YOUR TASK =>
Your response should consist of the entries below, reproduced exactly and without their images.

Stored data:
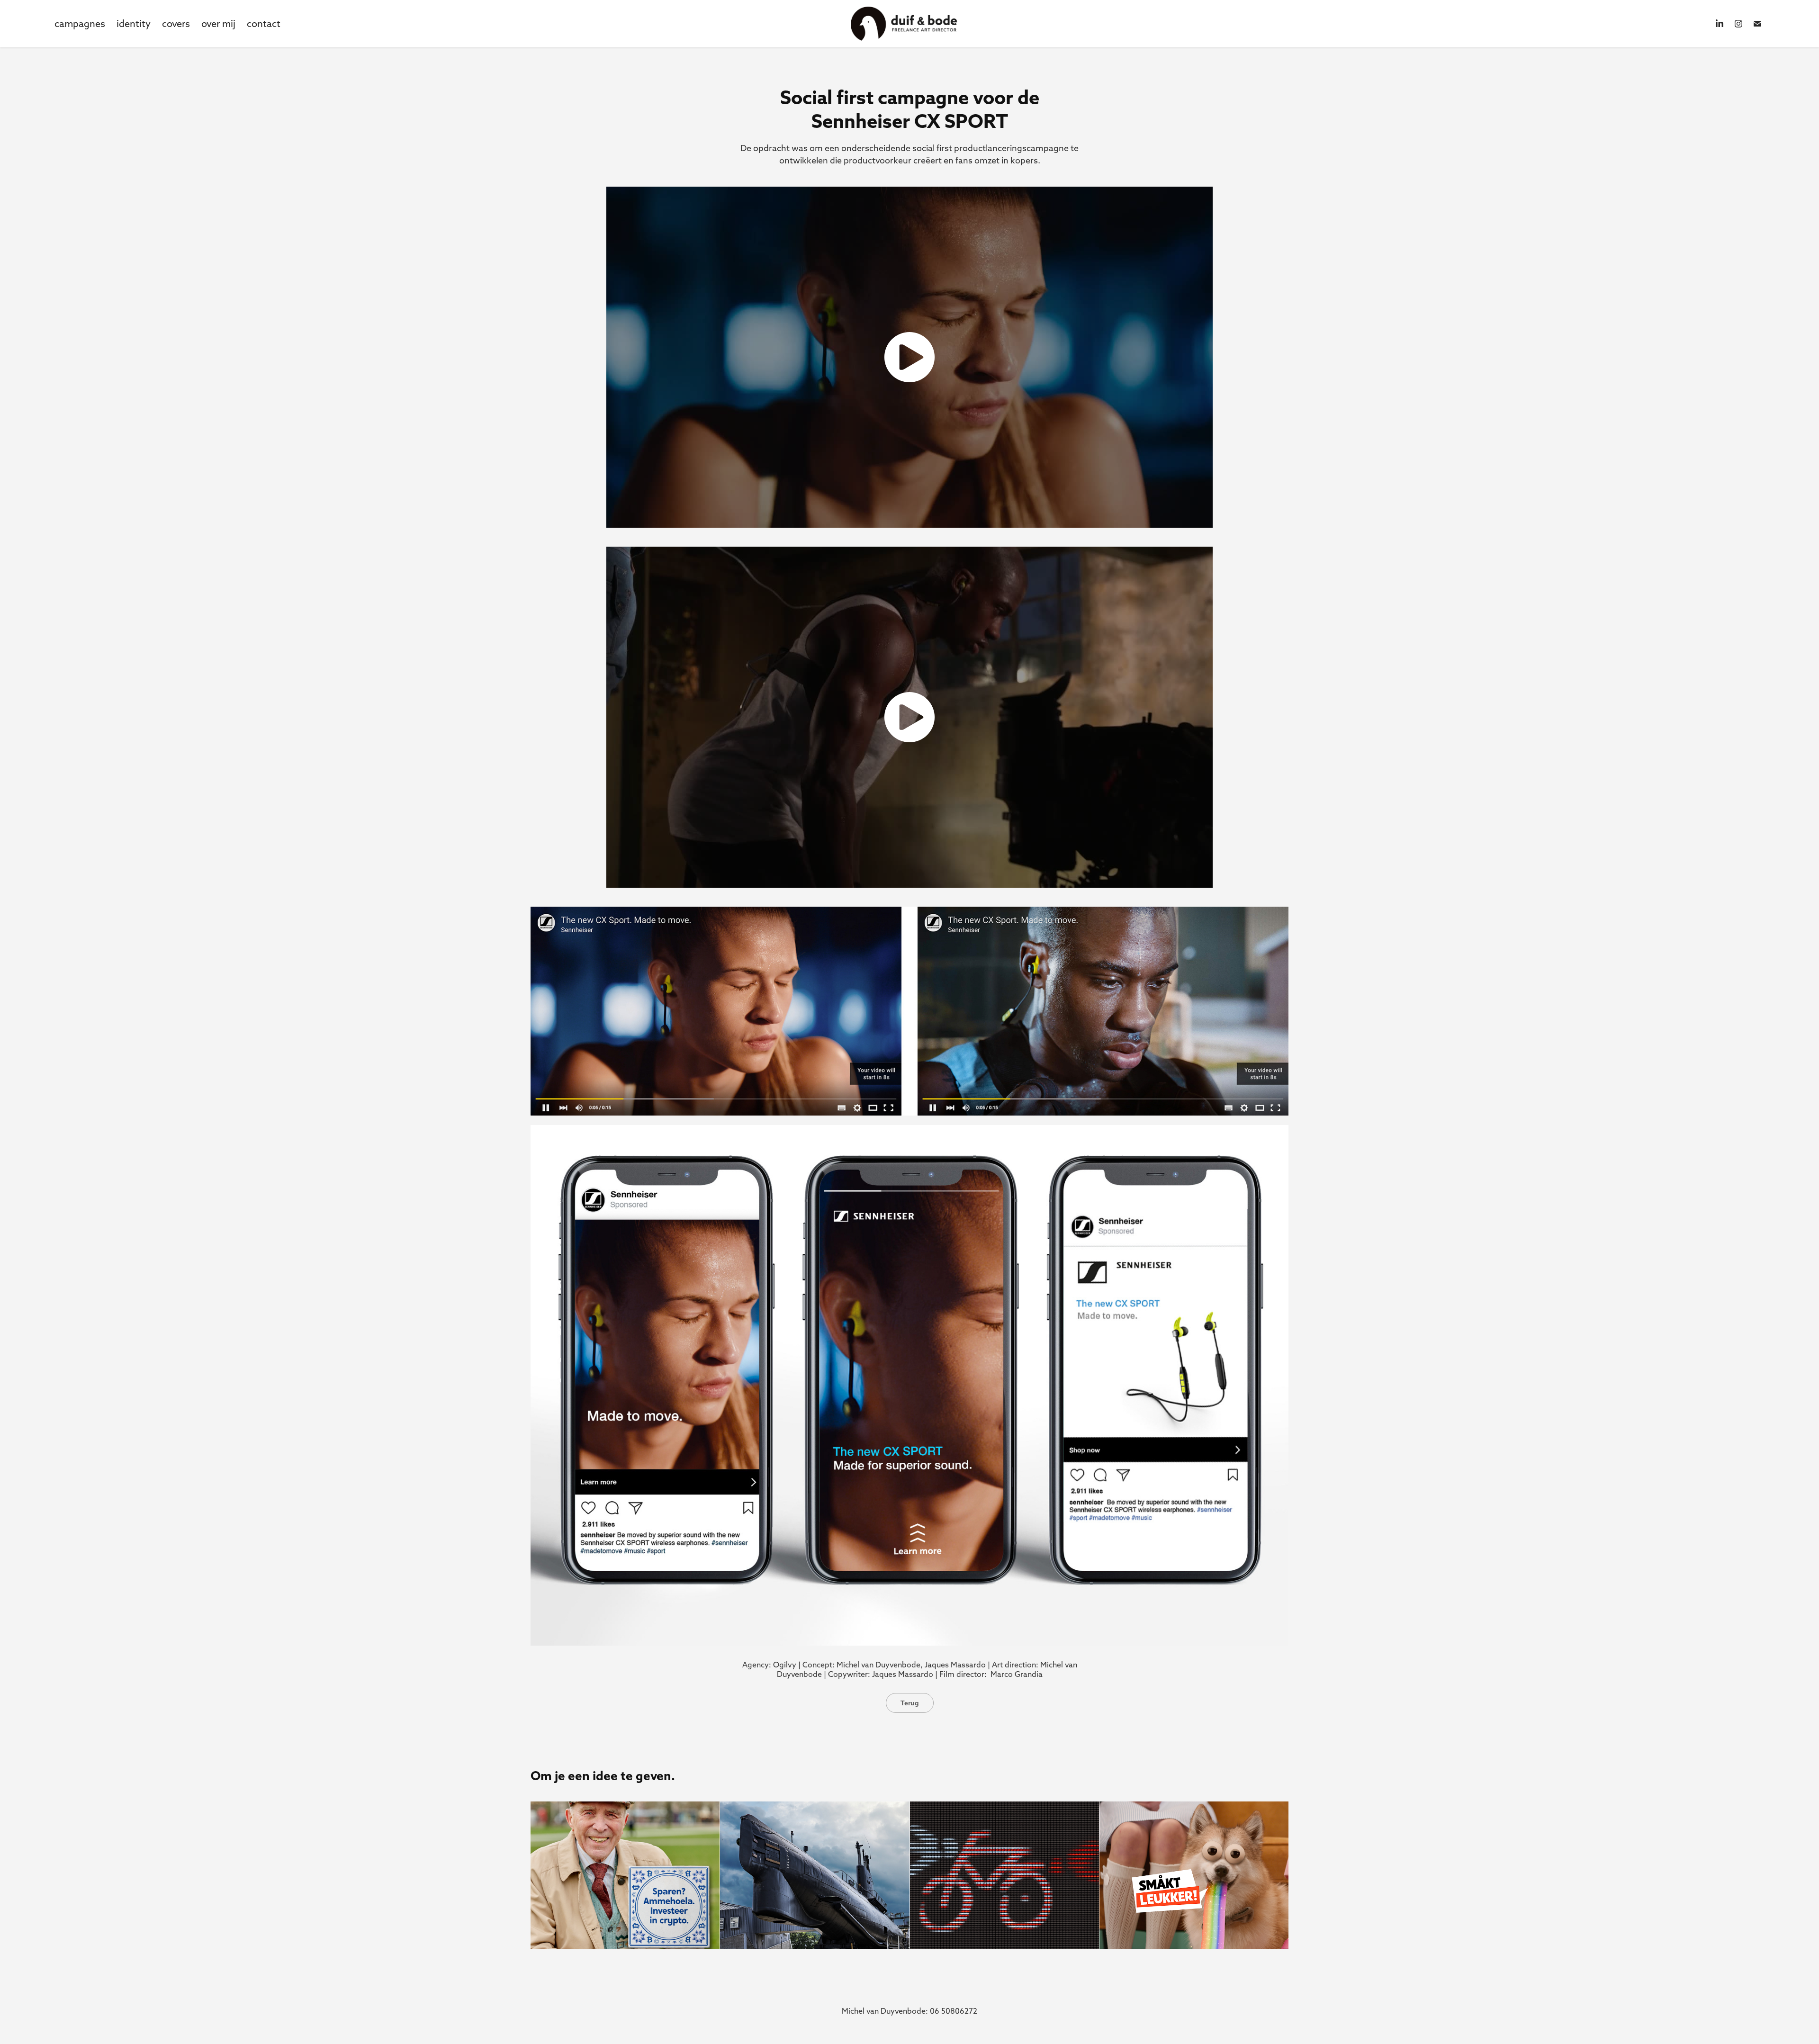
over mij (218, 23)
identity (134, 23)
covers (176, 23)
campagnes (79, 23)
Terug (909, 1703)
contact (263, 23)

RESULT FOR THIS TASK =>
over mij (218, 23)
identity (134, 23)
covers (176, 23)
campagnes (79, 23)
Terug (909, 1703)
contact (263, 23)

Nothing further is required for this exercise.